• _WHAT YOU SHOULD DO_: Repeat exactly the opening lines of the records, ending with the line that contains "Task: Go to results page 2".

• _MATERIAL PROVIDED_:
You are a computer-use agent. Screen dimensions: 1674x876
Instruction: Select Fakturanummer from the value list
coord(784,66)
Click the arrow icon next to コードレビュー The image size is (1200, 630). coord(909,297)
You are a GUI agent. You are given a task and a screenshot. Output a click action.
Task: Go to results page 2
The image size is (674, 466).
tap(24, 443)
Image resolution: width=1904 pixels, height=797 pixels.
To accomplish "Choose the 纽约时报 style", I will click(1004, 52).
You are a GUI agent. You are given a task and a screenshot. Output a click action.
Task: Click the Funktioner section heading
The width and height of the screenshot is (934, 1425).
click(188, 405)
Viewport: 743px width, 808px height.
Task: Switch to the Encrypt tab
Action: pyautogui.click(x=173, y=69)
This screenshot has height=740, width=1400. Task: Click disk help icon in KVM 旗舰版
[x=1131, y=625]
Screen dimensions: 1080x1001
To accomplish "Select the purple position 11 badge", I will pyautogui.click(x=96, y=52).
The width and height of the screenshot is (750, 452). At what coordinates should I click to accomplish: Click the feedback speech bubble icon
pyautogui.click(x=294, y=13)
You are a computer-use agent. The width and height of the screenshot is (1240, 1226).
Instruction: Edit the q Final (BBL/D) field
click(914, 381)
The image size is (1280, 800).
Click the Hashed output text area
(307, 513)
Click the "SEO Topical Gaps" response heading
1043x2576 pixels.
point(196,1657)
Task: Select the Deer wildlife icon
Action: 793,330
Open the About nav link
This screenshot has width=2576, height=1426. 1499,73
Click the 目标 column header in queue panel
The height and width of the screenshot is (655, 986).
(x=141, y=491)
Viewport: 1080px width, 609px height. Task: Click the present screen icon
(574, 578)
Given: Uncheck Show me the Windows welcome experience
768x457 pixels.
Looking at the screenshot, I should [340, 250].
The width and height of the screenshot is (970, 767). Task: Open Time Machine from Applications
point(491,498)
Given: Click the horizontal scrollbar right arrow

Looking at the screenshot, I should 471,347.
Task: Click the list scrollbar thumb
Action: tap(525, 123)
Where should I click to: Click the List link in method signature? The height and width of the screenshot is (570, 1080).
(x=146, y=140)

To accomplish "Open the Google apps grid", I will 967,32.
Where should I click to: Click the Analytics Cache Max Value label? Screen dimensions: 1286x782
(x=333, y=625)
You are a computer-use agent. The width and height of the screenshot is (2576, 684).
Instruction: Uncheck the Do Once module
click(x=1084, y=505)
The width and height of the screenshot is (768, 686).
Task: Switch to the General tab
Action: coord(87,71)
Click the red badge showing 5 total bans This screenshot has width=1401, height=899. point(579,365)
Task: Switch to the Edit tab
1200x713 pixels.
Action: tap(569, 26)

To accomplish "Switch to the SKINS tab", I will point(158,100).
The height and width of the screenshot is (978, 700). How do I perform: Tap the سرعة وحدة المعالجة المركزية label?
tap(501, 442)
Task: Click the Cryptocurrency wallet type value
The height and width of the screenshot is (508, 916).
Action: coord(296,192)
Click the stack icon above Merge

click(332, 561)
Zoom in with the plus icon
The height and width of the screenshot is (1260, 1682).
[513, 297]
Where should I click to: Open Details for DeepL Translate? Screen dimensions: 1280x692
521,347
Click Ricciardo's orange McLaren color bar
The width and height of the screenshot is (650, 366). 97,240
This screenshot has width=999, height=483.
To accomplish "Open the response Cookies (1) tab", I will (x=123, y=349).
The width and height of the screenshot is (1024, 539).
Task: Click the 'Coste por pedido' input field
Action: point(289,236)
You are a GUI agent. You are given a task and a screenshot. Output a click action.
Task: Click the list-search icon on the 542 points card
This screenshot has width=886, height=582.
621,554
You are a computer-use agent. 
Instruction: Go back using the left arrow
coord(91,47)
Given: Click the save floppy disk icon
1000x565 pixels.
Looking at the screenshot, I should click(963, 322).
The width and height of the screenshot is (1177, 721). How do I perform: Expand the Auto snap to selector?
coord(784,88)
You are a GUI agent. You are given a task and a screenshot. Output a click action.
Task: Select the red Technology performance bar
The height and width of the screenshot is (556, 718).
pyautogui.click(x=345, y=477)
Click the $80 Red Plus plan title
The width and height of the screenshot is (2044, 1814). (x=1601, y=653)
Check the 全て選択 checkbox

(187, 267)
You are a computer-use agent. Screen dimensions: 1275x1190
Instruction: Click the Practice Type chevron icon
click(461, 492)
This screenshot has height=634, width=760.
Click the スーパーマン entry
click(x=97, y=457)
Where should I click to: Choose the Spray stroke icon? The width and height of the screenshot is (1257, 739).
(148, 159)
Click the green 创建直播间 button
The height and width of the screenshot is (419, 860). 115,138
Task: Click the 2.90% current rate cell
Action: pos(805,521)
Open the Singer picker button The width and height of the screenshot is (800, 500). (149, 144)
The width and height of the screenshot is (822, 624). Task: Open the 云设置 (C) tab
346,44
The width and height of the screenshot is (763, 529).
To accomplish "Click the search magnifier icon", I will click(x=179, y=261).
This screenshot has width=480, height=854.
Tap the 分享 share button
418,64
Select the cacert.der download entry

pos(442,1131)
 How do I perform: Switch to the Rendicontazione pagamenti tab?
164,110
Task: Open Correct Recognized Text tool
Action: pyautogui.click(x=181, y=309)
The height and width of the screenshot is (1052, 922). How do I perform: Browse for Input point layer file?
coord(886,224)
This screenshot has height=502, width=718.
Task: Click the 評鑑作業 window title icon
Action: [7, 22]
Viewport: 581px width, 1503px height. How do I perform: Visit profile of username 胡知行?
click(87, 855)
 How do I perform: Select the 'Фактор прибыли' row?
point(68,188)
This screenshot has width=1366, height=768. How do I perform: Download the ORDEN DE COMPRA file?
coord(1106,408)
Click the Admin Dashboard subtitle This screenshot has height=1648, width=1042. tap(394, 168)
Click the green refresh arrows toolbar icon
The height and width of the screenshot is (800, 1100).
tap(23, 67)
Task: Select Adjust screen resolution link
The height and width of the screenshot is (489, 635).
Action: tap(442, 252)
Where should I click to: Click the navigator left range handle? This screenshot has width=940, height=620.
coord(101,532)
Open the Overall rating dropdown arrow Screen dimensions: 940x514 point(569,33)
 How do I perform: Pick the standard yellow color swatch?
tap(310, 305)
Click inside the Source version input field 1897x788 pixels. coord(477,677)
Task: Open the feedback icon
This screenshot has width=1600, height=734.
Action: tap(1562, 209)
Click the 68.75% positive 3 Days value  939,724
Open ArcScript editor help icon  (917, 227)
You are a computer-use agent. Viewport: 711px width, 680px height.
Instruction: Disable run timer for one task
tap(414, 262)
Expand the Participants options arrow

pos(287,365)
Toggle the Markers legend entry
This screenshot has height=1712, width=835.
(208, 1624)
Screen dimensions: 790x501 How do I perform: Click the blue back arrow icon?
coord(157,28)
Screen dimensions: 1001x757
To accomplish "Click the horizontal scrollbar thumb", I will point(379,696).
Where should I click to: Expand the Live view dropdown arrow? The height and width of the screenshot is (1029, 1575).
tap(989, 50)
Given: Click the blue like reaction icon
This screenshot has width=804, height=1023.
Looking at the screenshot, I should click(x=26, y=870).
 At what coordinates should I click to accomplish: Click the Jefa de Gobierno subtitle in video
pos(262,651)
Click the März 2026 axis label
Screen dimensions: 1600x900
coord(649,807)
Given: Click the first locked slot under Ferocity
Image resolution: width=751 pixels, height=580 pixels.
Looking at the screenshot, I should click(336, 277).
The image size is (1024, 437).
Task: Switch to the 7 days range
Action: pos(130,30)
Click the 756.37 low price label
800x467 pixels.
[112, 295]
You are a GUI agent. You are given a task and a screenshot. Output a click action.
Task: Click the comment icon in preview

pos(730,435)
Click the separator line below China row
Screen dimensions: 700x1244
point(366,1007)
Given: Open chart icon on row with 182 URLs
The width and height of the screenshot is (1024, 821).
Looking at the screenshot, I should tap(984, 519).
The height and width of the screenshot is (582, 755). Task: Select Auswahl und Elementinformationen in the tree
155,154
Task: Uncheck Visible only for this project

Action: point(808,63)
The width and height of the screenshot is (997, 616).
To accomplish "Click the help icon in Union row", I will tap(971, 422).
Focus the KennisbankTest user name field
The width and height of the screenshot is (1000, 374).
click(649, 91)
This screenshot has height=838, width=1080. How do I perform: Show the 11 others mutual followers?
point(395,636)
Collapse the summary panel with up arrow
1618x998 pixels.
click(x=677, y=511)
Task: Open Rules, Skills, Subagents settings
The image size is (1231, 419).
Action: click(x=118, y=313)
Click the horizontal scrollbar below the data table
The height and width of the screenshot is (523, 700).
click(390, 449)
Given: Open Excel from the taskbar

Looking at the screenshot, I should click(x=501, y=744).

• _SOLUTION TO THIS TASK_:
You are a computer-use agent. Screen dimensions: 1674x876
Instruction: Select Fakturanummer from the value list
coord(784,66)
Click the arrow icon next to コードレビュー The image size is (1200, 630). coord(909,297)
You are a GUI agent. You are given a task and a screenshot. Output a click action.
Task: Go to results page 2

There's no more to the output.